In a two-sample test with paired observations, we compare the same construct, but observed under two conditions, which were “paired” within the same sampling units. The two observations are typically stored in two different variables.

t.test( x1, x2, paired=TRUE )
## 
##  Paired t-test
## 
## data:  x1 and x2
## t = -14.581, df = 99, p-value < 2.2e-16
## alternative hypothesis: true difference in means is not equal to 0
## 95 percent confidence interval:
##  -1.1074340 -0.8421383
## sample estimates:
## mean of the differences 
##              -0.9747861

The small \(p\)-value reported here is \(p < 2.2 * 10^{-16}\) in scientific notation8.

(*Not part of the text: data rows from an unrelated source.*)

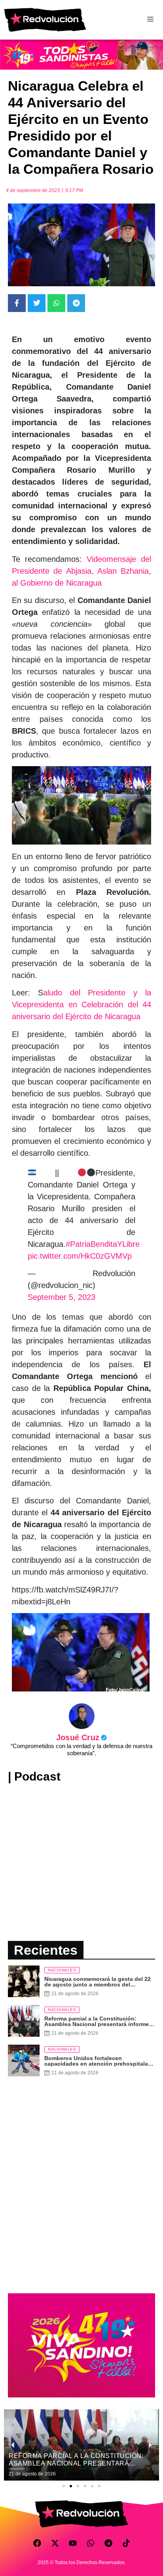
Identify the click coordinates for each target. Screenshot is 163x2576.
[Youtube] (73, 2543)
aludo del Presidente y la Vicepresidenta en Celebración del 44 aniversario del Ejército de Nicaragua (81, 1004)
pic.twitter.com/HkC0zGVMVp (80, 1256)
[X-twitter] (55, 2543)
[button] (64, 2486)
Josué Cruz (81, 1737)
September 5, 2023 (61, 1297)
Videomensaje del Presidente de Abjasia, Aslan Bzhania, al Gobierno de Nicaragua (81, 571)
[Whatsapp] (91, 2543)
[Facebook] (37, 2543)
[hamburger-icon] (150, 20)
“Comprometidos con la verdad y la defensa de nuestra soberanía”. (81, 1749)
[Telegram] (108, 2543)
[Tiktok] (126, 2543)
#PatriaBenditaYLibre (103, 1244)
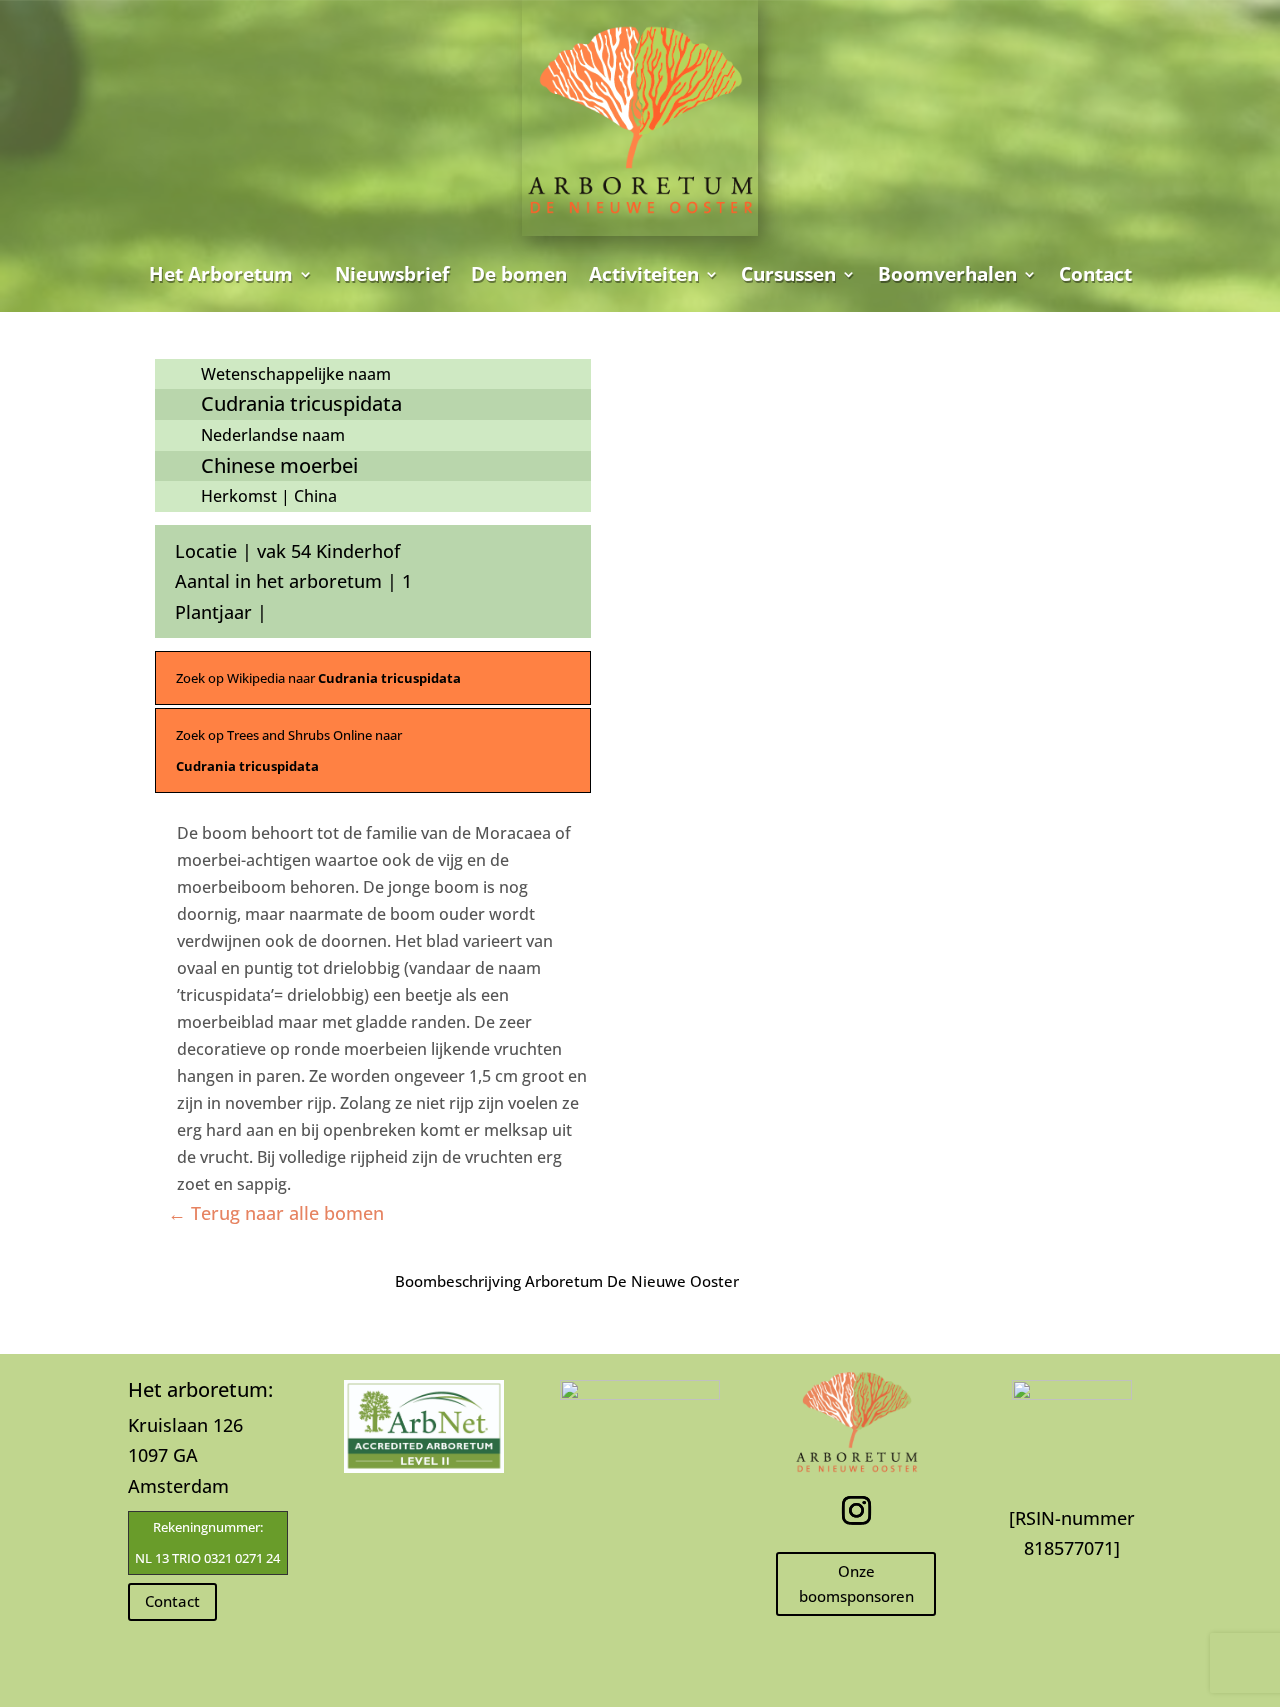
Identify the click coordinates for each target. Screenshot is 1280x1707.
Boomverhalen (947, 274)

Note that the number of sampling units (e.g. participants) and of observations varies in these three \(t\) tests, yielding different degrees of freedom.

5.3 chisq.test

First, let us create two categorical variables, derived from a speaker’s age (in years) and average phraselength (in syllables), for 80 speakers in the Corpus of Spoken Dutch (talkers data set; (Quené 2014)). Categorical variables are created here with the cut function, to create breaks=2 categories of age (young and old) and of phraselength (short and long).

require(hqmisc)
data(talkers)
age.cat <- cut( talkers$age, breaks=2 )
phraselength.cat <- cut( talkers$nsyl, breaks=2 )

The hypothesis under study is that older speakers tend to produce shorter phrases. This hypothesis may be tested with a \(\chi^2\) (chi square) test.

table( age.cat, phraselength.cat ) # show 2x2 table
##          phraselength.cat
## age.cat   (4.44,9] (9,13.6]
##   (21,40]       28       12
##   (40,59]       32        8
chisq.test( age.cat, phraselength.cat ) 
## 
##  Pearson's Chi-squared test with Yates' continuity correction
## 
## data:  age.cat and phraselength.cat
## X-squared = 0.6, df = 1, p-value = 0.4386

The data in the table show that, as hypothesized, the odds of older talkers producing short phrases (\(32/8\) or \(4.0:1\)) are indeed higher than the odds of younger talkers producing short phrases (\(28/12\) or \(2.3:1\)). The effect is far from significant, however, and \(H_0\) is not rejected.

5.4 aov

This function performs a between-subjects analysis of variance, with only fixed factors (Johnson 2008) (For more complex analyses of variance having repeated measures, see Johnson 2008; for mixed effects models, see Chapter 7 and references cited there.) In the example below we create a response variable aa which is not normally distributed (check with hist, qqnorm, etc).

a1<-rpois(20,lambda=2)
a2<-rpois(20,lambda=4) 
a3<-rpois(20,lambda=6) 
aa <- c(a1,a2,a3) 
x1 <- as.factor(rep(1:3,each=20)) 
# x1 corresponds with the three different poisson distributions within aa
x2 <- as.factor(rep( rep(1:2,each=10), 3)) # no effect expected

Thus the dependent variable aa intentionally differs between the levels of x1, but there should be no effect of the independent variable x2 nor of the interaction between the two independent variables (\(F<1\) expected for both effects). The model is estimated and summarized in a single composite command.

summary( model1.aov <- aov(aa~x1*x2) )
##             Df Sum Sq Mean Sq F value   Pr(>F)    
## x1           2 109.73   54.87  15.512 4.75e-06 ***
## x2           1   0.27    0.27   0.075    0.785    
## x1:x2        2   6.93    3.47   0.980    0.382    
## Residuals   54 191.00    3.54                     
## ---
## Signif. codes:  0 '***' 0.001 '**' 0.01 '*' 0.05 '.' 0.1 ' ' 1

When reporting any of the hypothesis tests in this section, you should always report the effect size too (Quené 2010).


References

Johnson, Keith. 2008. Quantitative Methods in Linguistics. Blackwell.
Quené, Hugo. 2010. “How to Design and Analyze Language Acquisition Studies.” In Experimental Methods in Language Acquisition Research, edited by Elma Blom and Sharon Unsworth, 269--287. Benjamins.
———. 2014. Hqmisc: Miscellaneous Convenience Functions and Dataset. https://CRAN.R-project.org/package=hqmisc.
Wilkinson, G. N., and C. E. Rogers. 1973. “Symbolic Description of Factorial Models for Analysis of Variance.” Journal of the Royal Statistical Society. Series C (Applied Statistics) 22 (3): 392--399.